On 3 July 1988, the USS cruiser Vincennes mistook an Iranian commercial flight for a fighter jet.
The crew of the Vincennes, a missile cruiser, thought the Airbus was an attacking F-14 Tomcat fighter. The commercial flight’s transponder was emitting civilian code, the plane was climbing—not diving to attack, and radio messages warning the Airbus were not broadcast on air traffic control frequencies.
If the Iranian crew did hear the warnings, it wasn’t clear they were meant for them.
The US crew expected to encounter military aircraft because they were in active conflict with Iranian gunboats in Iranian waters.
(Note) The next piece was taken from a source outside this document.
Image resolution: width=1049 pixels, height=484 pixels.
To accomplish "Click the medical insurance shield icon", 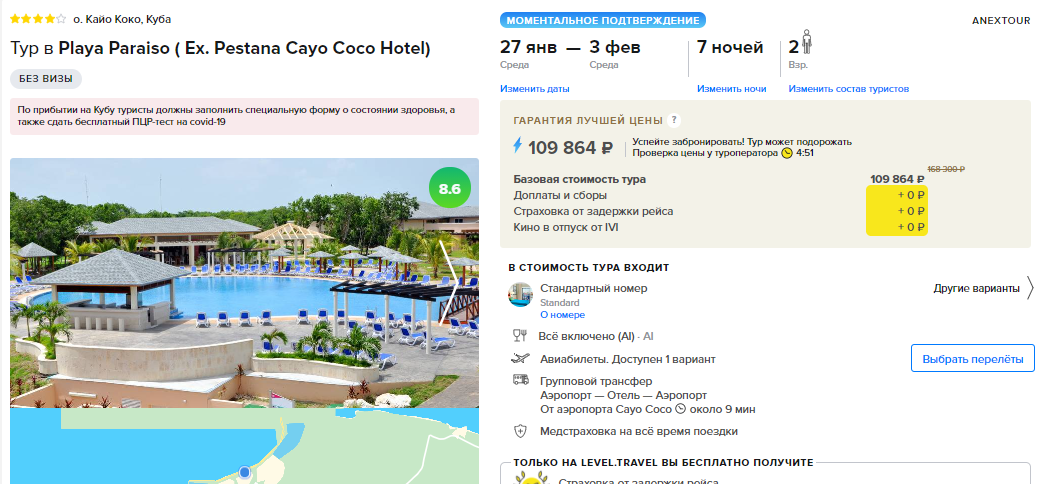I will [520, 431].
The lives of 290 people were lost when the US crew ignored the anomalies and shot down Iran Air Flight 655.
Unfortunately, our tendency to resolve anomalies amidst confusion and ambiguity is common.
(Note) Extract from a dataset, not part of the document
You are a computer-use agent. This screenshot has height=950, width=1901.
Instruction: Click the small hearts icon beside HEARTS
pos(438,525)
Psychologist Arie Kruglanski describes this concept as our need for closure. His studies found that this urge to settle discrepancies and make decisions allows us to get things done and function in the world.
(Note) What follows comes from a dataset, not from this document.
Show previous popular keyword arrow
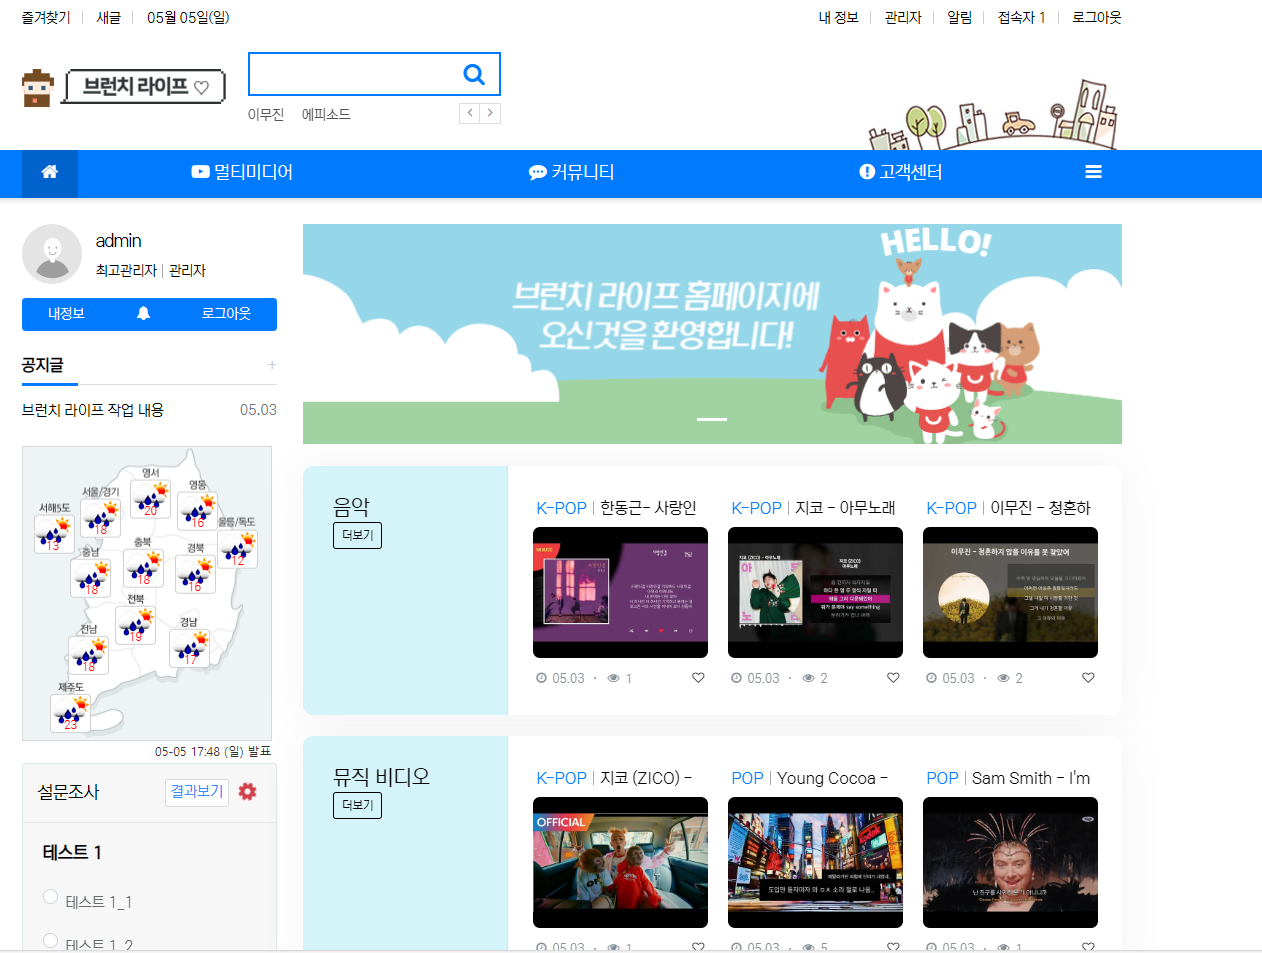The width and height of the screenshot is (1262, 953). (x=470, y=113)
It is not a static state – the need for closure varies depending on the context and predisposition of the people involved.
However, it is contagious and exacerbated when we’re under stress. Tiredness, distracting noises, time pressure and challenge can all increase our desire to make sense of what we’re experiencing despite obvious anomalies. We’re also more likely to place greater trust in those we know and pay less attention to those we don’t.
It’s not a new phenomenon but a risk often overlooked.
In 1949, Harvard psychologists Jerome Bruner and Leo Postman published a research study where participants were briefly shown a set of trick playing cards that involved reversing some card colours, i.e., some red cards were black and vice versa.
When questioned, 96% of study participants described the trick cards they’d glimpsed as normal. Bruner and Postman concluded that people denied the anomalies and saw what they expected to see – people’s preconceptions distorted their experience, and their minds filled in the gaps.
The McGurk effect is another demonstration of the power of the unconscious mind. The effect can happen when we integrate visual and auditory information and pay attention to what we see instead of what we hear. It’s more likely if the quality of the visual information is high and the auditory quality is poor.
The professor studying the McGurk effect for more than 25 years still gets caught out even though he’s aware of the auditory illusion. That sounds like a good reason sometimes to close our eyes and concentrate on what we’re hearing.
So, what else can we do to avoid the risk of ignoring crucial anomalies before we make an important decision?
Jamie Holmes, the of author of Nonsense: The Power of Not Knowing says ‘it’s good advice to string decisions that involve ambiguity over a period of days and revisit them in different moods“.
Imagine you’re a stand-up comedian who forgot the punchline. You’re up there, in the spotlight, going with the flow and ad-libbing until something funny—or enlightening—comes up.
First, try to recognise when you’re feeling threatened. The threat doesn’t have to be physical. It can be as simple as someone challenging your worldview.
Then, slow down if you can because urgency and pressure drive us towards less flexible thinking.
And while you’re doing that, keep the possible harmful consequences of your decision centre of mind. Other studies have identified this can be effective in countering the effects of urgency and pressure.